INFORMATION SHOWN:
------

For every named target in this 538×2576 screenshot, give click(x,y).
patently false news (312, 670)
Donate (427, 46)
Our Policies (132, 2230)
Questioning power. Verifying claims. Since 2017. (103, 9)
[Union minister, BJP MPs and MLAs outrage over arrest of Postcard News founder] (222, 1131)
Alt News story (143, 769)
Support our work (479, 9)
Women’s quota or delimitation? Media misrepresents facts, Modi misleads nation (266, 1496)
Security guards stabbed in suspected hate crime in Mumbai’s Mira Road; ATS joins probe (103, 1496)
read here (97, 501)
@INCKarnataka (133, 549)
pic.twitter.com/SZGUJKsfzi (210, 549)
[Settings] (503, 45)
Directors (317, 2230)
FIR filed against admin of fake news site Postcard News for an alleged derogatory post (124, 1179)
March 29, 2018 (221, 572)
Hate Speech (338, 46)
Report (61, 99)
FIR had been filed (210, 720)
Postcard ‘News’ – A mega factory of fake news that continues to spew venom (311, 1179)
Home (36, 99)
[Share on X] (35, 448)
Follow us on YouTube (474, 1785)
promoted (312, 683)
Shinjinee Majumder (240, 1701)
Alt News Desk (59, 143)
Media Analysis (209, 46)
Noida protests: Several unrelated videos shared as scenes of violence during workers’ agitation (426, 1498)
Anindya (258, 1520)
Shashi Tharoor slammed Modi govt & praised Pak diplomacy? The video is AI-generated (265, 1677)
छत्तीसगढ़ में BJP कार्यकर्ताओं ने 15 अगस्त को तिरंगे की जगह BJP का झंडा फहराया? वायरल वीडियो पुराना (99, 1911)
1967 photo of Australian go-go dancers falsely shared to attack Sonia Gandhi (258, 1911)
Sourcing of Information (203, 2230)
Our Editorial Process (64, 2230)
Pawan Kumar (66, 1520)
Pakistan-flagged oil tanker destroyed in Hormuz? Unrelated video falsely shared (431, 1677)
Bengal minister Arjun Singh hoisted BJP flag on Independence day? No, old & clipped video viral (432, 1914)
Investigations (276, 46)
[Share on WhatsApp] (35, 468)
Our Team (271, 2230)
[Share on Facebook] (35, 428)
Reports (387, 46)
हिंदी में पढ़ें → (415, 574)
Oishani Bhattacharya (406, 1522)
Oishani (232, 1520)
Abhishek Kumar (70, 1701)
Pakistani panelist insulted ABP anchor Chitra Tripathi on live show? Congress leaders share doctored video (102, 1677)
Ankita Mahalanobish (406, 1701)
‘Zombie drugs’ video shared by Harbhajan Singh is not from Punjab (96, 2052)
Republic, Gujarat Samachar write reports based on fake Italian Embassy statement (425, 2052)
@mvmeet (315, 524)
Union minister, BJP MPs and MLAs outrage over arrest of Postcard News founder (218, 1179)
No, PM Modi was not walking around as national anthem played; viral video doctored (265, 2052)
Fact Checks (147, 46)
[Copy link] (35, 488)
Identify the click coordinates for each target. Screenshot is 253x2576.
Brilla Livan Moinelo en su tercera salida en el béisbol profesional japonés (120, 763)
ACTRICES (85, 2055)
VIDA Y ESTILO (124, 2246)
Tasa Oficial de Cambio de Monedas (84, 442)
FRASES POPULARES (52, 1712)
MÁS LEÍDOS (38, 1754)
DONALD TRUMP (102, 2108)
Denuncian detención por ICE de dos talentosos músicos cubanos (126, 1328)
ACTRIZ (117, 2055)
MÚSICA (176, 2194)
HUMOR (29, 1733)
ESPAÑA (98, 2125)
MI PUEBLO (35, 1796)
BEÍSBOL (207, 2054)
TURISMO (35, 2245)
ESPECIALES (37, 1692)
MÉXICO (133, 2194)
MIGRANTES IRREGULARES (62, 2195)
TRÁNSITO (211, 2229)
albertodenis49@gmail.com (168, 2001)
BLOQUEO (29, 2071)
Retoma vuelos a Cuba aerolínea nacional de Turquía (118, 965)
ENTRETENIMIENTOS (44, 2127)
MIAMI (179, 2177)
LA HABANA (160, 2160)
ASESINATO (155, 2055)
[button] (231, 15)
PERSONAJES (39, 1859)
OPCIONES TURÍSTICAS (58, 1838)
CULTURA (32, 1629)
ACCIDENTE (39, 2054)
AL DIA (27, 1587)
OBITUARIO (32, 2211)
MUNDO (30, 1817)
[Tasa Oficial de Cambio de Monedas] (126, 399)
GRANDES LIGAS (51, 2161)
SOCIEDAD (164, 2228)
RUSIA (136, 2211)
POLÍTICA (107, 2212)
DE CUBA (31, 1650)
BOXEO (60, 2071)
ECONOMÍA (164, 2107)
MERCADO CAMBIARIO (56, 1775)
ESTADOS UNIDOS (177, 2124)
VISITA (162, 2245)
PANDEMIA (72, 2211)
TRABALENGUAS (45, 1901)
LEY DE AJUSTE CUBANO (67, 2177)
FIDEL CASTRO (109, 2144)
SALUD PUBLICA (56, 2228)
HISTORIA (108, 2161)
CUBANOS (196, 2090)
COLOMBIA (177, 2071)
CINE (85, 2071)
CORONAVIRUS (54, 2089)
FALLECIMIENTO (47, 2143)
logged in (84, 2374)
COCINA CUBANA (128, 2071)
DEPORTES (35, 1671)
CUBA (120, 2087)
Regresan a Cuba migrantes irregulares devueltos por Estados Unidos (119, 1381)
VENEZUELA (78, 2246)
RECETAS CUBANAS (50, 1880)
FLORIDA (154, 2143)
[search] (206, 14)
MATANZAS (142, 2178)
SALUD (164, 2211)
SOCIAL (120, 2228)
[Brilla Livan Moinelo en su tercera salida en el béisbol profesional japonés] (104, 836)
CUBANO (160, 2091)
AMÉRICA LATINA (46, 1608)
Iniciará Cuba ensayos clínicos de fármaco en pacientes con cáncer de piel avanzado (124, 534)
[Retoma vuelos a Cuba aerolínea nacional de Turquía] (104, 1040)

------

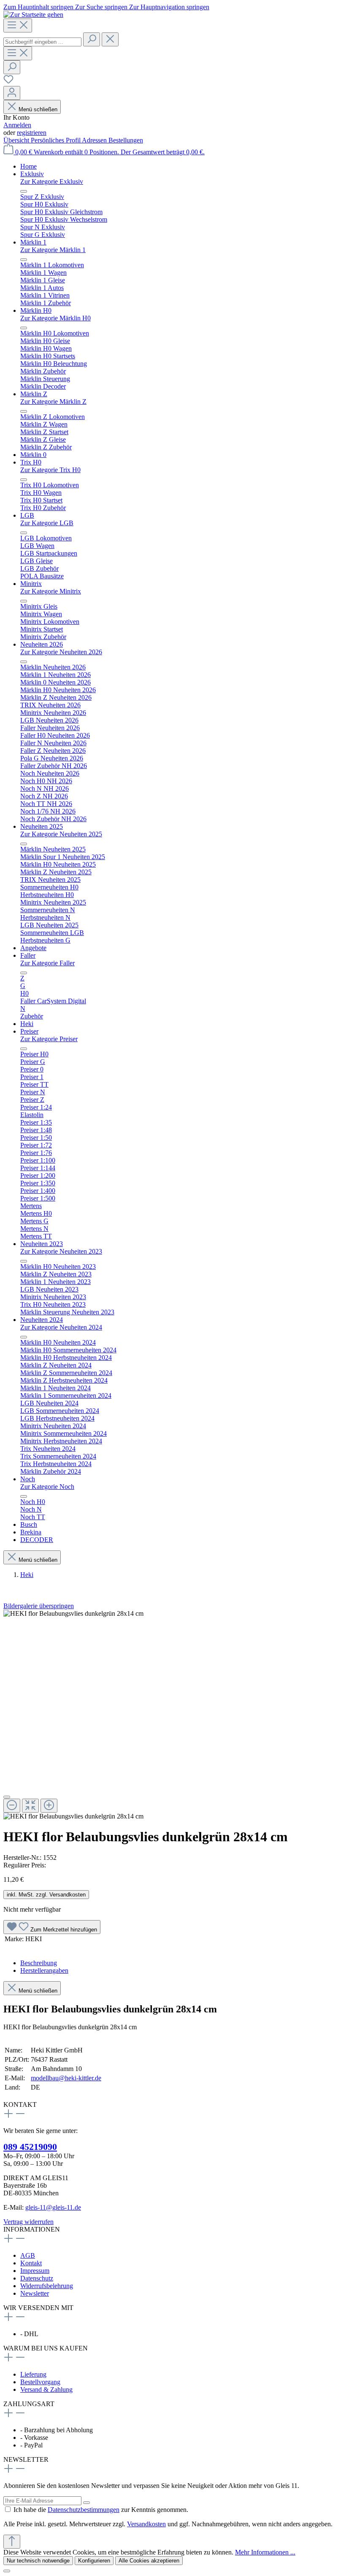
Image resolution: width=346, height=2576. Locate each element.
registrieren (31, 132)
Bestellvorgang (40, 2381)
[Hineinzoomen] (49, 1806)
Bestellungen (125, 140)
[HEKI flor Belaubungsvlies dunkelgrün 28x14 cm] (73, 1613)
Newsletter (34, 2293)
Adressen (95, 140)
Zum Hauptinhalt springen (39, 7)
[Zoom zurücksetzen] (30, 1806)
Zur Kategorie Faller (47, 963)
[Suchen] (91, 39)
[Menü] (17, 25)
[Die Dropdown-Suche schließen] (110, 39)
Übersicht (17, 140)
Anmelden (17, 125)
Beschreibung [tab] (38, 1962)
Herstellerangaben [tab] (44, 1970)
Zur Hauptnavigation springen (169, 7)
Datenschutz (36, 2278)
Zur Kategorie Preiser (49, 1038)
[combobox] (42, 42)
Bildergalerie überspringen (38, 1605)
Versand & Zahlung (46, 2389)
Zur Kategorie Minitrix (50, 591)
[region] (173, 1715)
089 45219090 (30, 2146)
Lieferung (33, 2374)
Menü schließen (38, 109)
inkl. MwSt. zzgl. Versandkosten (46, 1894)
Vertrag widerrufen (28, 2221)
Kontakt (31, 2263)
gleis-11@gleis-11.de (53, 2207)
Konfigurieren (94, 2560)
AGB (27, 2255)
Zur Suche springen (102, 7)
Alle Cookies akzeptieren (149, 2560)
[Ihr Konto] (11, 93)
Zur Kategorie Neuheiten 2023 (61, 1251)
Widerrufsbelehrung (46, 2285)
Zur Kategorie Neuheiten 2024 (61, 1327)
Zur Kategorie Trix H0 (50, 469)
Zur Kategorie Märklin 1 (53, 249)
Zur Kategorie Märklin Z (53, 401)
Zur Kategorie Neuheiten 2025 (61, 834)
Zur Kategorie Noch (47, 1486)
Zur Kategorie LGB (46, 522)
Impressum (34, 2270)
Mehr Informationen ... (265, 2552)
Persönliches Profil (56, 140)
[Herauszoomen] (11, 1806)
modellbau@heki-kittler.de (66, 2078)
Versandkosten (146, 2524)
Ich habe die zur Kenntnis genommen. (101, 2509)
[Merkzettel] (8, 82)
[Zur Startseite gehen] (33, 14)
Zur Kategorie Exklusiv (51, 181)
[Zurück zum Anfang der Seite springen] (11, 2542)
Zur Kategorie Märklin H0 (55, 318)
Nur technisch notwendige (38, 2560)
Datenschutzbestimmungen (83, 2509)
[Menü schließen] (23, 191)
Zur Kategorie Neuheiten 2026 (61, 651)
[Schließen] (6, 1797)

------

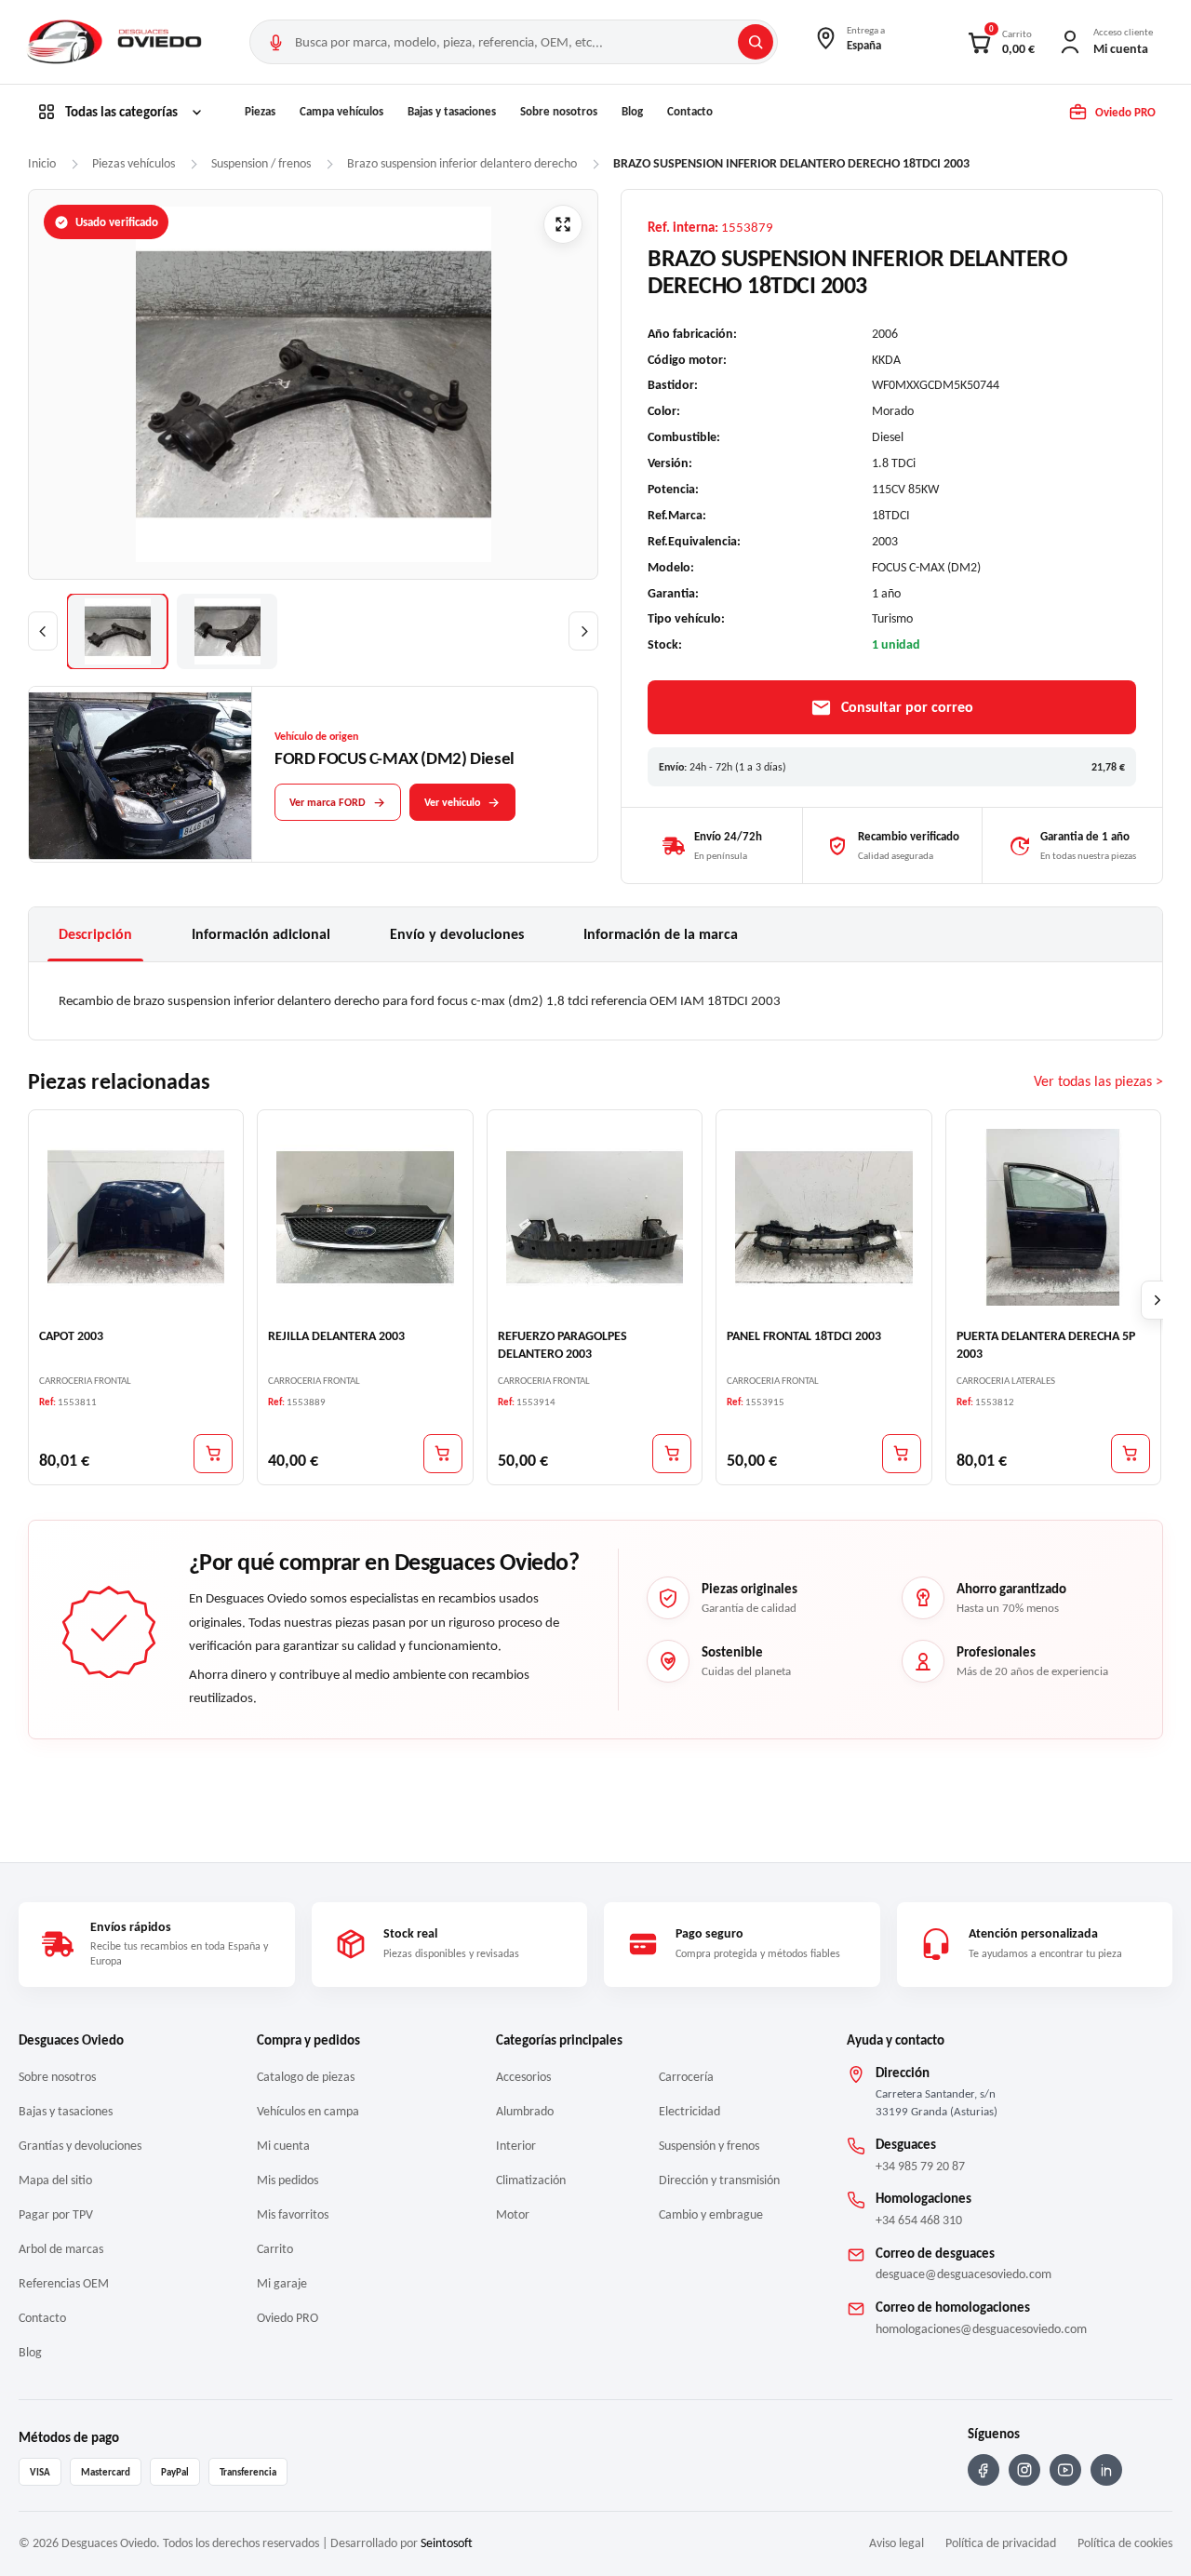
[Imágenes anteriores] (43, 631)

------

WHAT YOU ARE ASKED TO DO:
An exact copy of the lines above, from the one containing "For every named" down to the one containing "छत्तीसगढ़ में BJP" and including both, is the whole answer; retype it and nothing else.

EXERCISE OUTPUT:
For every named target in this 538×2576 screenshot, give click(x,y).
patently false news (312, 670)
Donate (427, 46)
Our Policies (132, 2230)
Questioning power. Verifying claims. Since 2017. (103, 9)
[Union minister, BJP MPs and MLAs outrage over arrest of Postcard News founder] (222, 1131)
Alt News story (143, 769)
Support our work (479, 9)
Women’s quota or delimitation? Media misrepresents facts, Modi misleads nation (266, 1496)
Security guards stabbed in suspected hate crime in Mumbai’s Mira Road; ATS joins probe (103, 1496)
read here (97, 501)
@INCKarnataka (133, 549)
pic.twitter.com/SZGUJKsfzi (210, 549)
[Settings] (503, 45)
Directors (317, 2230)
FIR filed against admin of fake news site Postcard News for an alleged derogatory post (124, 1179)
March 29, 2018 (221, 572)
Hate Speech (338, 46)
Report (61, 99)
FIR had been filed (210, 720)
Postcard ‘News’ – A mega factory of fake news that continues to spew venom (311, 1179)
Home (36, 99)
[Share on X] (35, 448)
Follow us on YouTube (474, 1785)
promoted (312, 683)
Shinjinee Majumder (240, 1701)
Alt News Desk (59, 143)
Media Analysis (209, 46)
Noida protests: Several unrelated videos shared as scenes of violence during workers’ agitation (426, 1498)
Anindya (258, 1520)
Shashi Tharoor slammed Modi govt & praised Pak diplomacy? The video is AI-generated (265, 1677)
छत्तीसगढ़ में BJP कार्यकर्ताओं ने 15 अगस्त को तिरंगे की जगह BJP का झंडा फहराया? वायरल वीडियो पुराना (99, 1911)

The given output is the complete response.